Reference no: EM133890415
Communicate effectively with patients, families, and members of the health care system to address issues and generate solutions.
Case Study
You are a physician making patient rounds and arriving at Mrs. Mangar's room. She's an elderly lady in her late 60s who recently had colon surgery. She is also the wife of a prominent physician at the hospital. She has been known to be somewhat contentious with the nursing staff.

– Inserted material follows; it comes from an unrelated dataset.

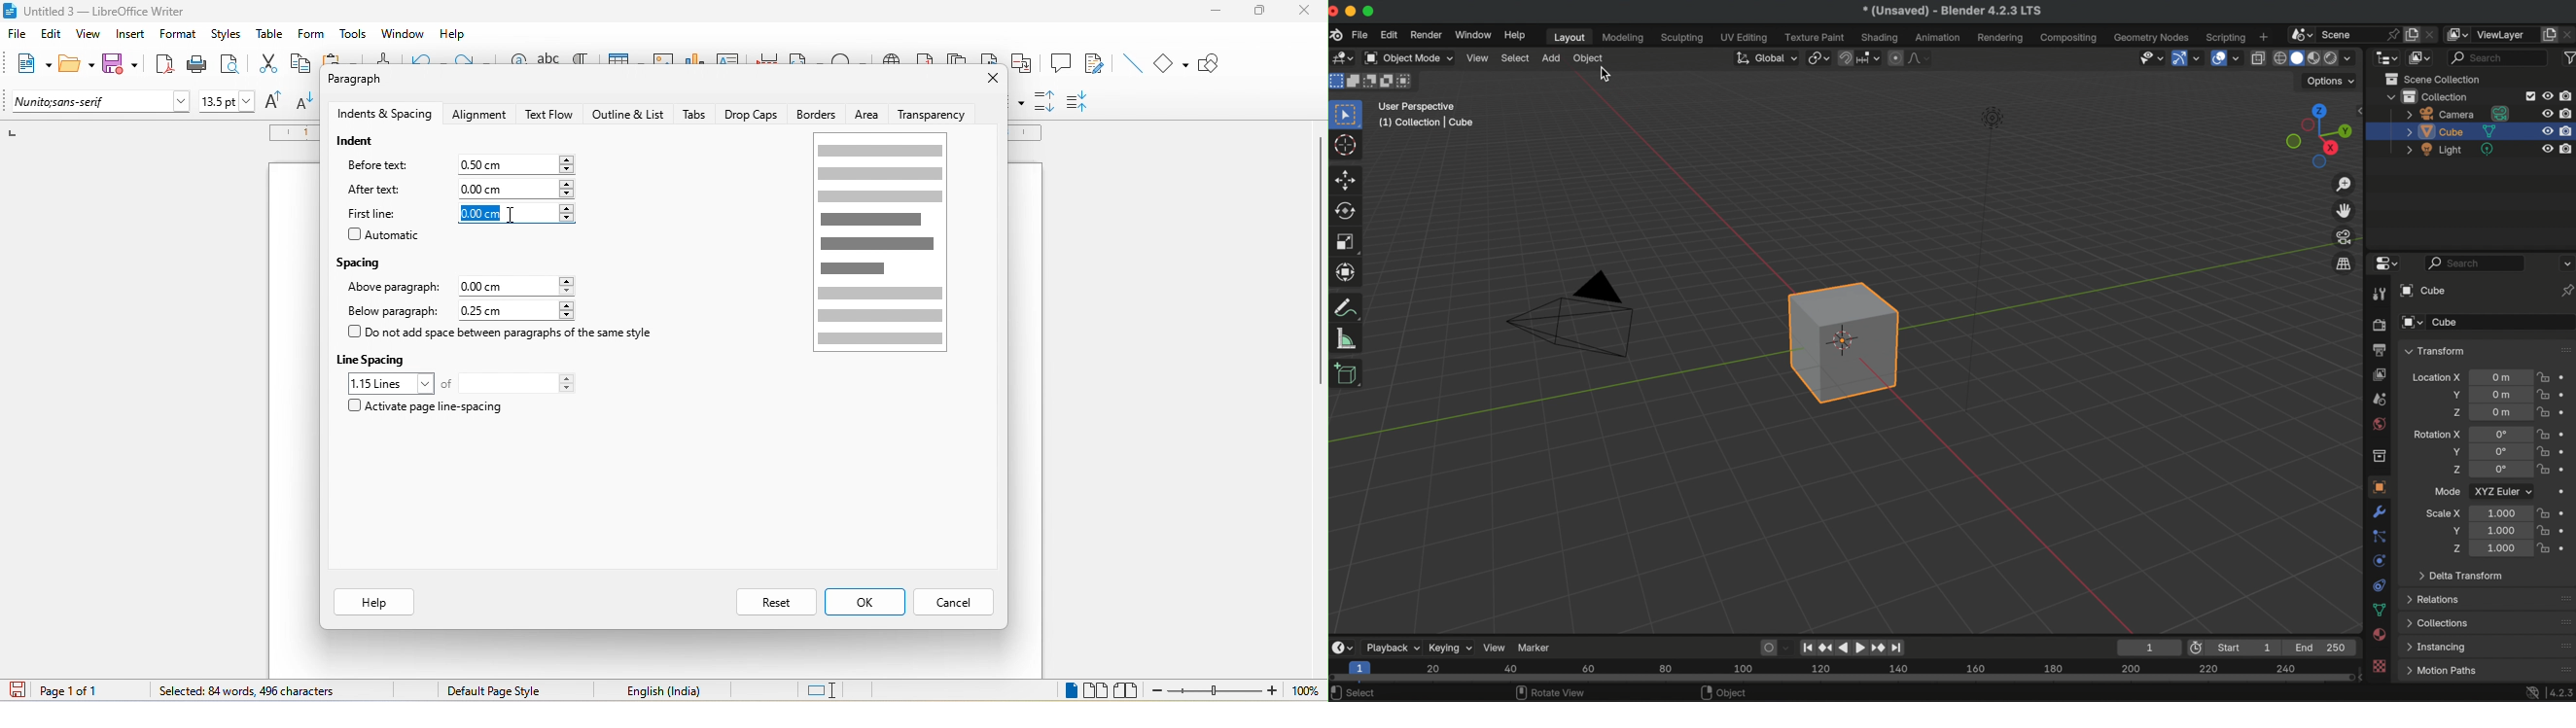 The image size is (2576, 728). Describe the element at coordinates (2436, 599) in the screenshot. I see `relations` at that location.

However, today she states she was just given a shot of insulin to cover her elevated blood sugar and the amount of insulin did not seem to be the usual amount. Even though Mrs. Mangar often complains, you are somewhat concerned about this observation and decide that it would be best to check on this. You ask the charge nurse to review the dose of insulin given. She, in turn, finds Mrs. Mangar's nurse, who states that, as ordered, she had given the patient 80 units of insulin. You immediately become pretty alarmed, as this is a substantial dosage. You ensure that the patient is given a large amount of glucose supplement and that her blood sugar is monitored every 15 minutes for the next two hours.
To follow up, you also review the chart and note an order from the house physician to give Mrs. Mangar 8.0 units of insulin. You can readily see how this could quickly appear to be 80 units.
You schedule a meeting with the charge nurse, the nursing supervisor, the Director of Nursing, and the treating nurse to determine what can be done to prevent this error in the future.
Question
Suggest system process improvements that might reduce the likelihood of similar errors.